Temperature dependence of bulk viscosity in water using acoustic spectroscopy

TL;DR

This study uses acoustic spectroscopy to measure how water's bulk viscosity varies with temperature, revealing it is significantly larger than shear viscosity and demonstrating the method's broad applicability.

Contribution

The paper introduces a robust acoustic spectroscopy method to accurately measure the temperature-dependent bulk viscosity of fluids, validated on water over 7 to 50°C.

Findings

Bulk viscosity of water is about three times larger than shear viscosity.

Measured attenuation spectra match theoretical predictions.

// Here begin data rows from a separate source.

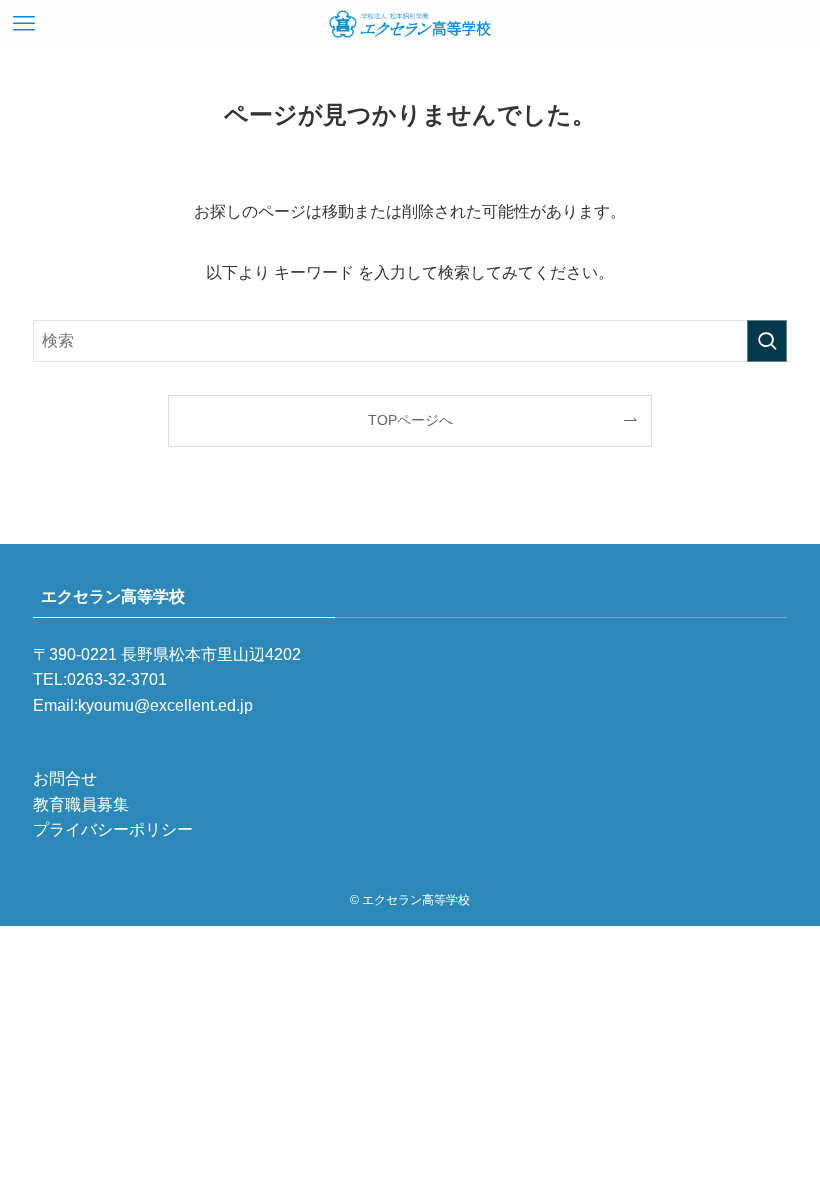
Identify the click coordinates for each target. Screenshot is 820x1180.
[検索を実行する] (767, 341)
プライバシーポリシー (113, 829)
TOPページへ (410, 420)
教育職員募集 (81, 804)
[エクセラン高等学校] (410, 24)
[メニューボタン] (24, 24)
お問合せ (65, 778)
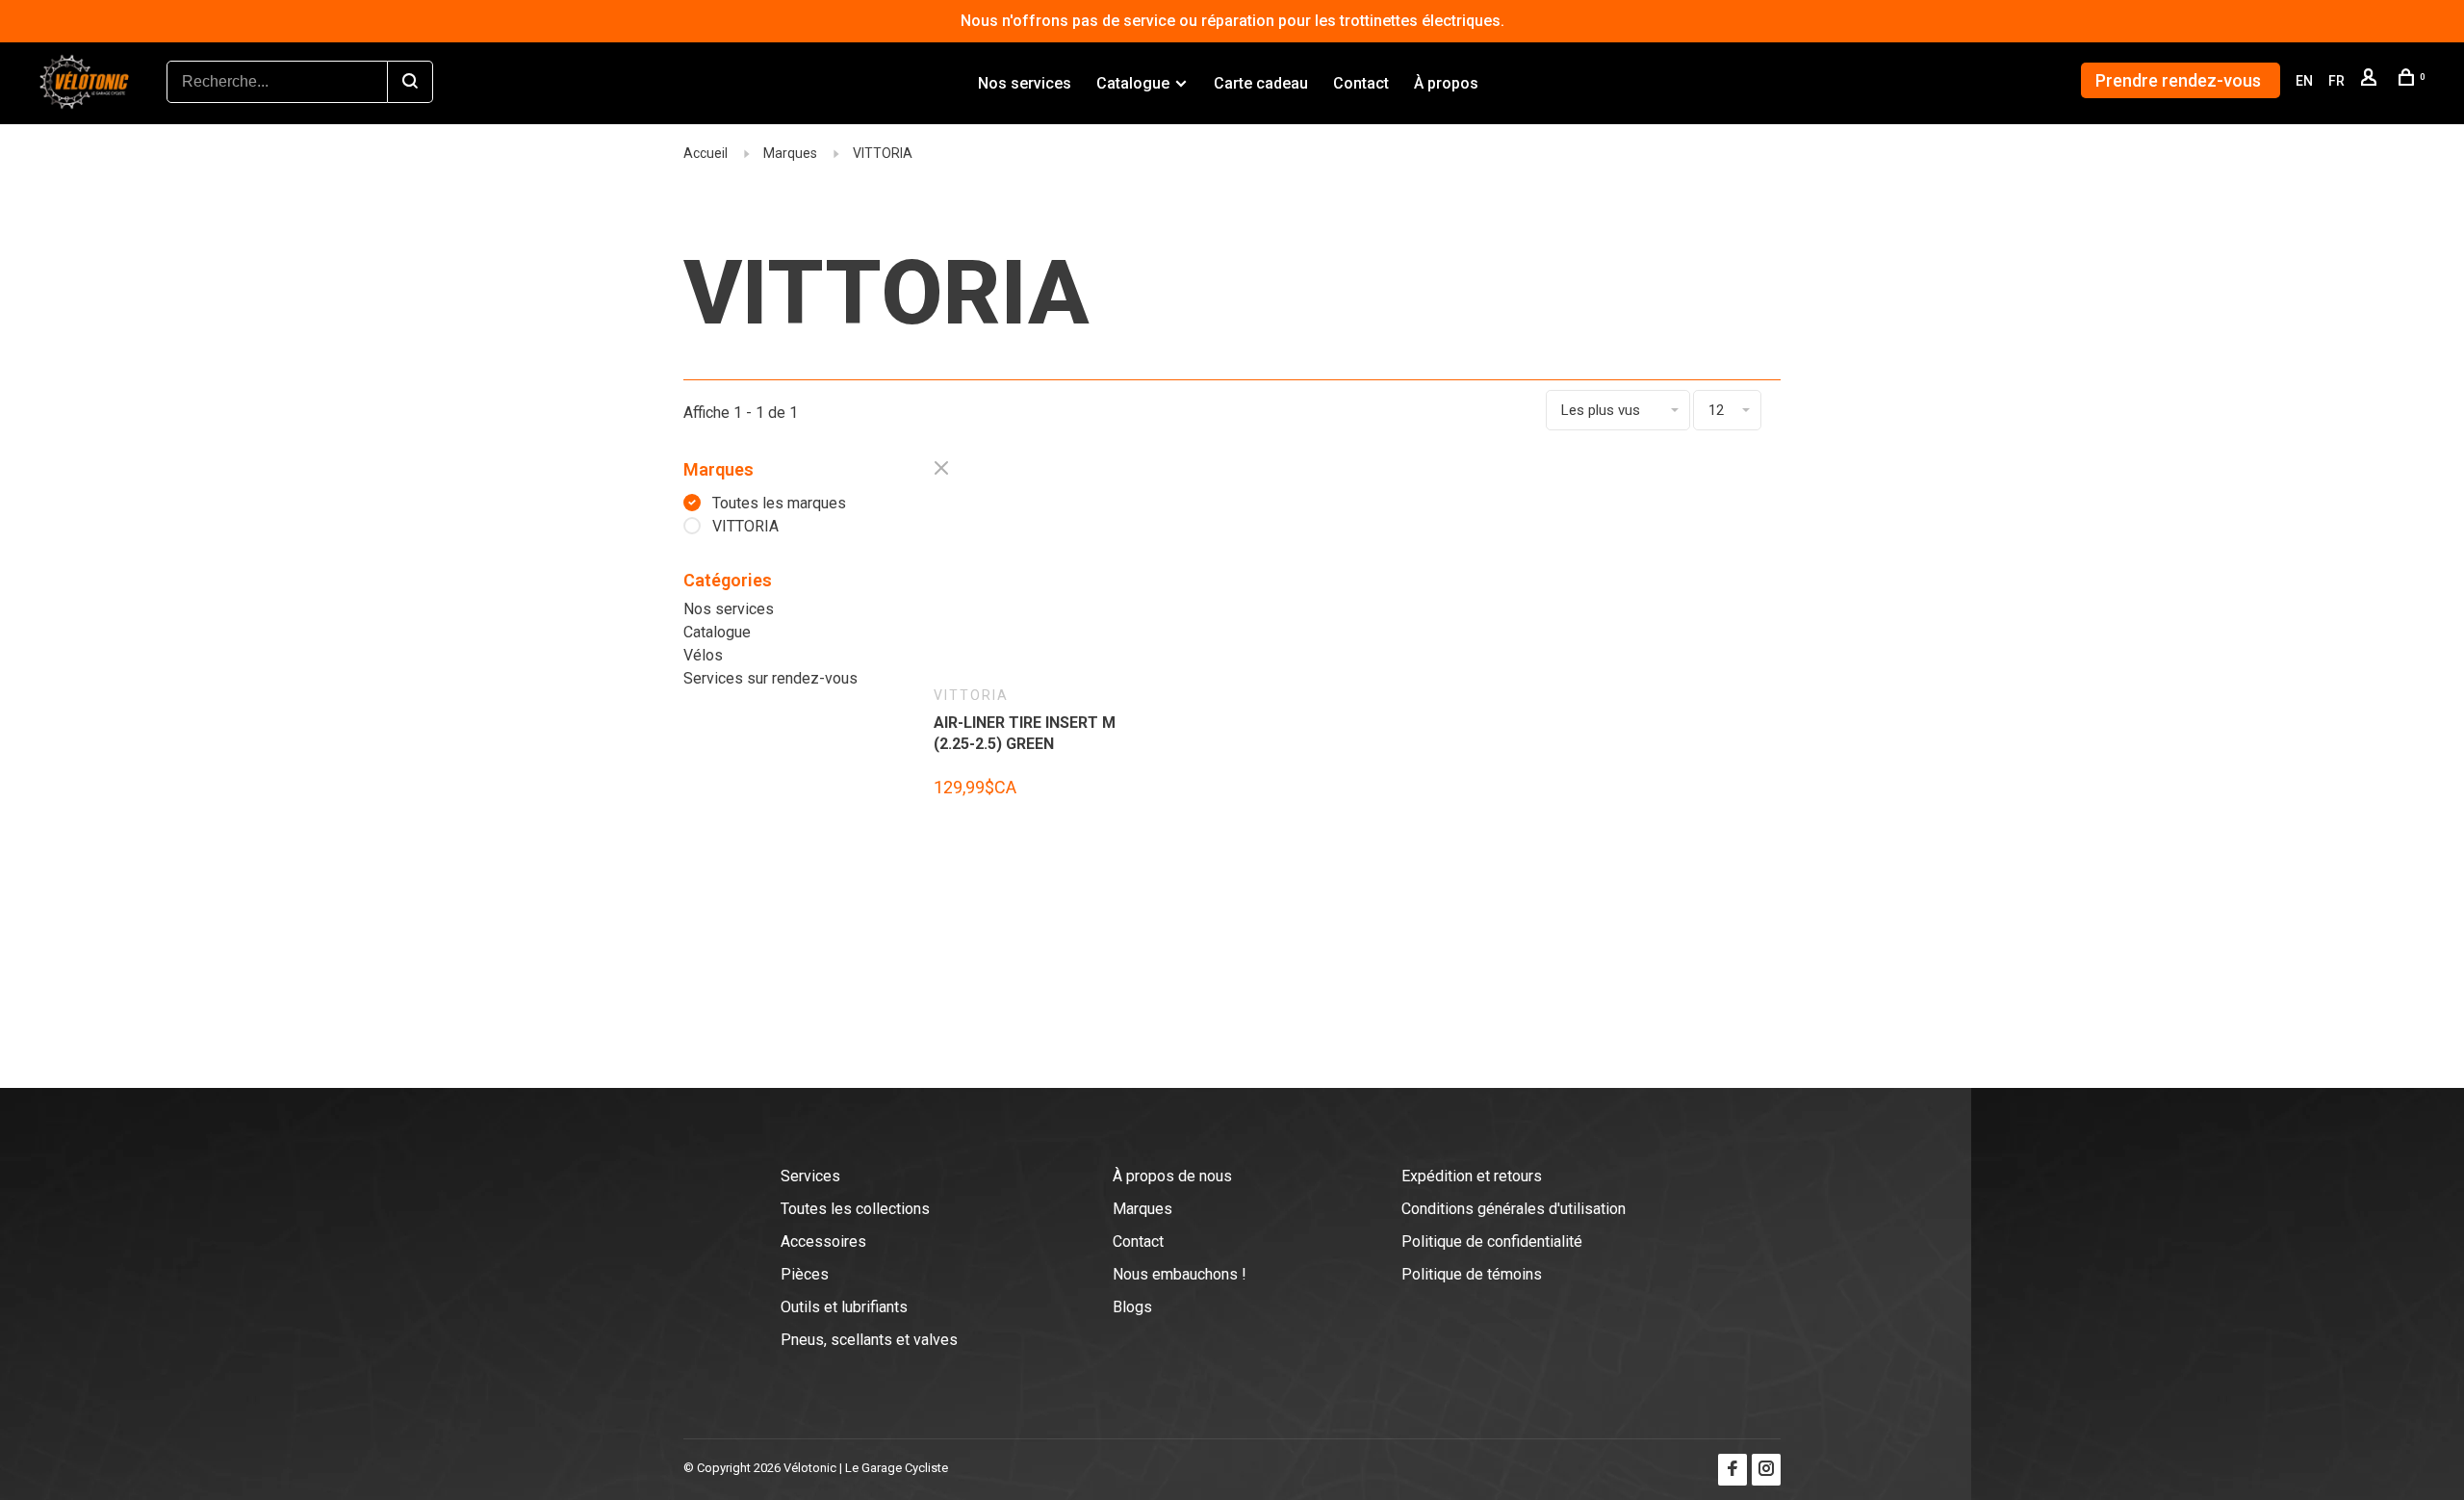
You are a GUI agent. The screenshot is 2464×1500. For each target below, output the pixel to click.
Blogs (1132, 1307)
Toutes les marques (779, 503)
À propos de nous (1172, 1176)
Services (810, 1176)
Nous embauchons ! (1179, 1274)
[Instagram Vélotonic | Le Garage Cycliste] (1766, 1470)
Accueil (705, 153)
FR (2336, 81)
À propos (1446, 83)
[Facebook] (1732, 1470)
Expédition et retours (1471, 1176)
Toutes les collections (855, 1209)
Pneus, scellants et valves (869, 1340)
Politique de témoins (1471, 1274)
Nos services (1024, 83)
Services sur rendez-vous (770, 678)
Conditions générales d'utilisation (1513, 1209)
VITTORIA (882, 153)
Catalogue (1132, 83)
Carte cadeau (1261, 83)
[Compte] (2371, 81)
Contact (1361, 83)
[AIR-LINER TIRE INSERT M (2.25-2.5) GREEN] (1029, 577)
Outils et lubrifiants (844, 1307)
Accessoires (823, 1241)
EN (2304, 81)
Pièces (805, 1274)
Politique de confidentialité (1491, 1241)
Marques (790, 153)
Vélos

Technique can be applied to various fluids for viscosity measurement.

Abstract

Despite its fundamental role in the dynamics of compressible fluids, bulk viscosity has received little experimental attention and there remains a paucity of measured data. Acoustic spectroscopy provides a robust and accurate approach to measuring this parameter. Working from the Navier-Stokes model of a compressible fluid one can show that the bulk viscosity makes a significant and measurable contribution to the frequency-squared acoustic attenuation. Here we employ this methodology to determine the bulk viscosity of Millipore water over a temperature range of 7 to 50 degrees Celsius. The measured attenuation spectra are consistent with the theoretical predictions, while the bulk viscosity of water is found to be approximately three times larger than its shear counterpart, reinforcing its significance in acoustic propagation. Moreover, our results demonstrate that this technique can be readily and generally applied to fluids to accurately determine their temperature dependent bulk viscosities.